In a series of stories he shared, one theme repeatedly came up: Urban and corporate interests triumphing over those of rural Alaskans. It’s something repeating with HB 331 and the bonding proposal, the stories suggested.
He became a commercial fisherman, and though his parents left after four years, he stayed. He advocated on behalf of the village during a labor dispute, using a portable typewriter to send letters to Anchorage and Juneau. He wrote three books, became a carpenter, and was appointed by then-Gov. Wally Hickel to a subsistence advisory board that attempted to avert a federal takeover of the state’s subsistence hunting program. It failed.
He didn’t work on the pipeline, but he knew people from Southwest Alaska who sought expensive welding training, only to wait in vain for jobs that went to welders from Oklahoma and Texas.
In 1989, Gov. Steve Cowper appointed him to the University of Alaska Board of Regents.
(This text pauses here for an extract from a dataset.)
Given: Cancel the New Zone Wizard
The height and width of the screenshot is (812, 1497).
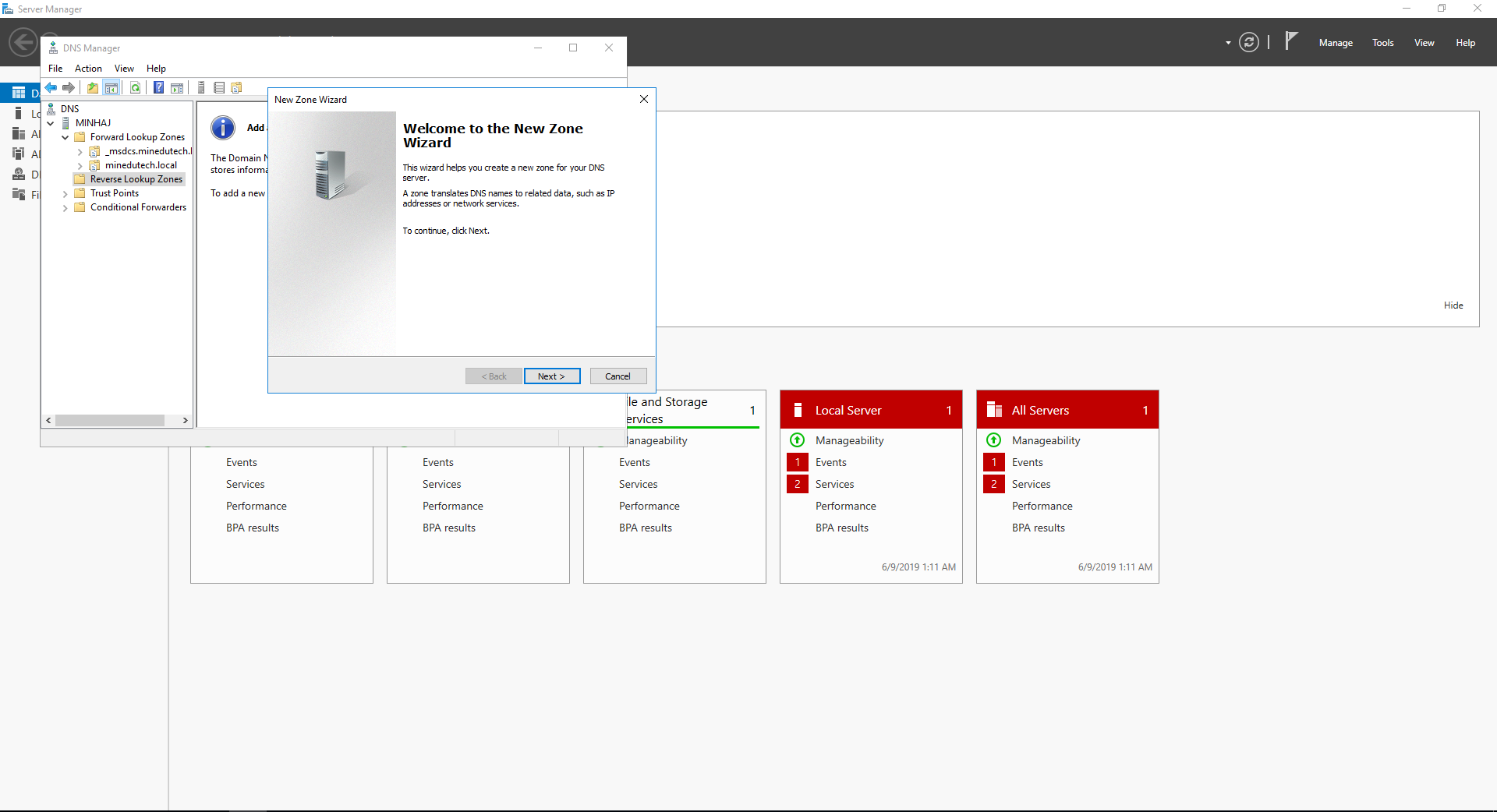Looking at the screenshot, I should pos(618,376).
Talking to the Empire, Forrer recalled a time when the university system sought to borrow money to pay for deferred maintenance projects. To a certain degree, it would have been similar to the program proposed now: The bonds would have been repaid with appropriations from the Legislature and with tuition fees. The idea was turned down by the Legislature.
‘You have to fight these things’
Maria Bahr, an attorney with the Alaska Department of Law, confirmed that the state was served with the lawsuit last week. By email, she said the state is reviewing the case and expects to respond no later than June 25. The state does not comment on ongoing litigation, she wrote.
Geldhof and Forrer each said they would like to see Walker veto his own bill, call the Legislature into special session, and start over. They have no problem with paying the state’s tax credit debt; they have a problem with how it’s been done.
A spokesman for the governor, reached by email Tuesday, referred the Empire to a press release in which Walker praised the Legislature’s passage of the bill.
“I’m pleased the Legislature is fulfilling Alaska’s past promises to pay tax credits to small independent explorers in exchange for investing in our state. This will close out old debts to oil and gas entities, help companies invest in their operations, and put Alaskans to work,” the governor wrote in the statement.
Forrer and Geldhof say it makes no sense for the state to borrow money at interest to pay a debt that is not collecting interest.
“We have this debt and we’re not paying any interest on it. There’s a significant amount of interest on a billion dollars worth of debt,” he said. “This whole thing doesn’t pass the smell test.”
Furthermore, he said, there’s a significant danger in the proposal. If the procedure is upheld at court, the state could use it to borrow money for almost any program, not just the oil and gas tax credits.
“The language and the take on this thing is kind of a sleeping monster. It’s a sleeping dragon, and it will come back to haunt us,” he said.
Geldhof said he doesn’t know how the lawsuit will turn out.
“I’m old enough to say I don’t know how this lawsuit is going to go,” he said. “It could go either way.”
“Frankly, (Forrer would) rather be up on his jet boat,” he added. “I would rather be walking on the beach, but you have to fight these things when they come up.”